Lebih lanjut Evi Yandri Rajo Budiman mengatakan, saat ini masyarakat bisa melihat adanya tirani mayoritas yang terbentuk di Kabupaten Solok. Adanya pengkebirian, pengkudetaan secara paksa kepada kader kami Dodi Hendra, dari orang-orang yang jumlahnya banyak dan merasa dirinya paling benar.

Ia melihat ada pelabrakan hukum yang terjadi saat ini di DPRD Kabupaten Solok, salah satunya adalah tidak adanya amar dalam putusan Badan Kehormatan (BK) DPRD Kabupaten Solok.

"Jika kita baca, tidak ada amar dalam putusan BK ini. Tuduhan BK DPRD Kabupaten Solok soal agoransi dan otoriter tidak terbukti sebagai pimpinan DPRD, sebagai dasar mosi tidak percaya untuk pemecatan Dodi sebagai Ketua DPRD," jelasnya.
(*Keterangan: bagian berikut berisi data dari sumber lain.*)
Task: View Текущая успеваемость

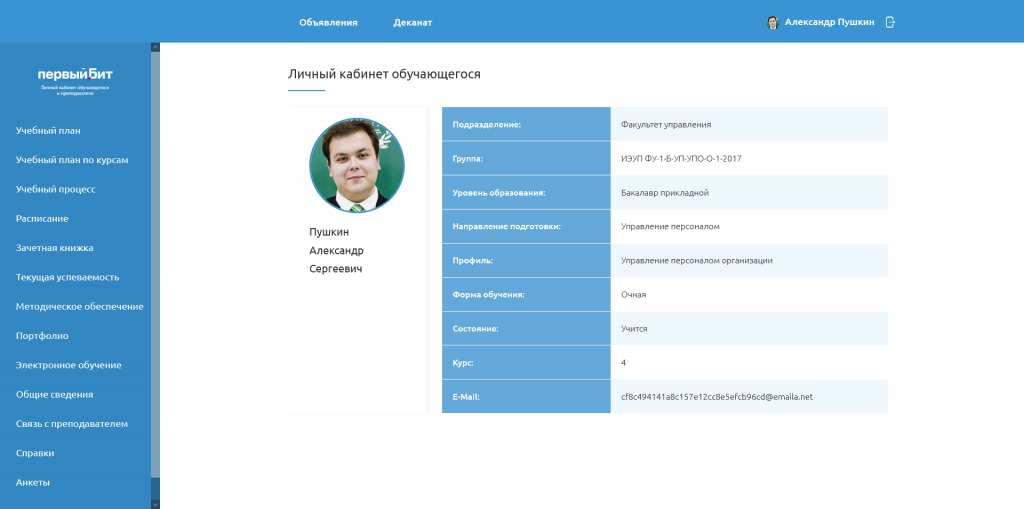Action: pos(68,277)
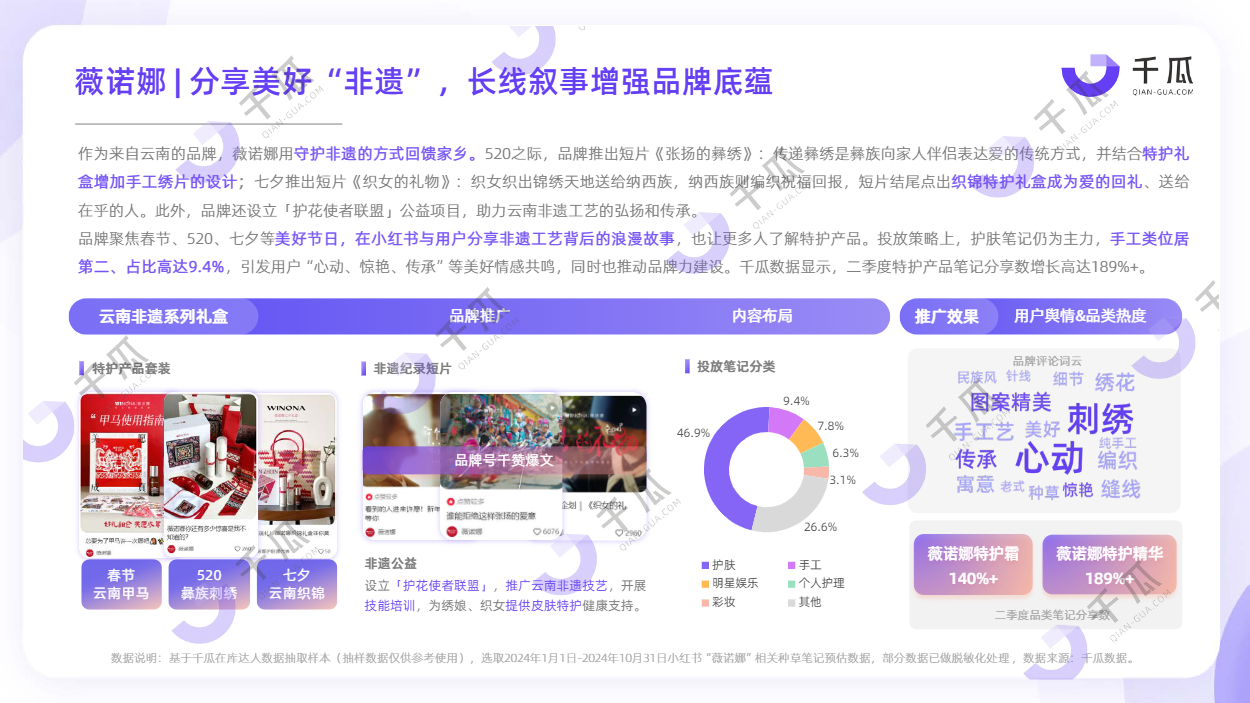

Evi Yandri memandang adanya indikasi BK DPRD Kabupaten Solok melakukan pemaksaan ketika pemberian sanksi kepada Dodi Hendra. Sebab, ada beberapa kejanggalan yang ditemukan.

"Pemberian sanksi yang tidak singkron dengan permasalahan yang ditujukan soal agoransi dan otoriter Dodi Hendra sebagai Ketua DPRD tak terbukti. Kok BK malah memproses hal lain, ketika Dodi Hendra masih menjadi Anggota DPRD Kabupaten Solok," terangnya.
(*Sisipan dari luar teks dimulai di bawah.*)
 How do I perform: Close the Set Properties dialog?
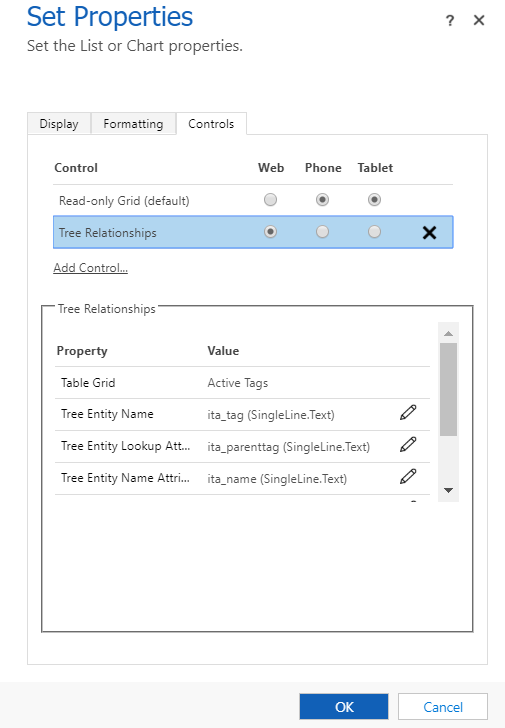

Dikatakannya, BK DPRD Kabupaten Solok tidak bisa menjatuhkan sanksi yang tidak sesuai dengan pokok permasalahan yang ditujukan kepada Dodi Hendra saat jadi Ketua DPRD. Ini nyata-nyata pelanggaran hukum yang dilakukan oleh BK. 

"Adanya konflik kepentingan, sebab dari 5 orang anggota BK yang memproses, 4 diantaranya merupa kan pelapor mosi tidak percaya. Ini sama halnya BK sudah tidak independent lagi dan menghalalkan berbagai cara untuk melakukan pelengseran terhadap Dodi Hendra sebagai Ketua DPRD Kabupaten Solok," terang Evi Yandri Rajo Budiman.

Selain itu, Evi Yandri juga mengatakan harus adanya putusan yang dihasilkan dalam pemberian sanksi. Evi Yandri menjelaskan, bahwa BK DPRD Kabupaten Solok melanggar prosedur hukum. Karena tidak sesuai dalam tata beracara BK yang diatur dalam Peraturan Daerah (Perda) Nomor 3 Tahun 2019.

Soal pemberhentian Dodi Hendra sebagai Ketua DPRD Kabupaten Solok, Evi Yandri menegaskan bahwa harus sesuai dengan Pasal 36 sampai 38 PP 12 Tahun 2018. Dodi Hendra diberhentikan bukan dengan hasil paripurna, tapi surat dari keputusan gubernur.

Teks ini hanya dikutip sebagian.